Let the output be exactly the lines from the one containing "The image size is (1456, 819)." through the end of the records below, both included.

*** Data listing ***

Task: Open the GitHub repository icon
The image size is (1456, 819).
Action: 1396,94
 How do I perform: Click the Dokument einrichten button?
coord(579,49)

*** End of Data listing ***

# Solution for this task:
The image size is (1456, 819).
Action: 1396,94
 How do I perform: Click the Dokument einrichten button?
coord(579,49)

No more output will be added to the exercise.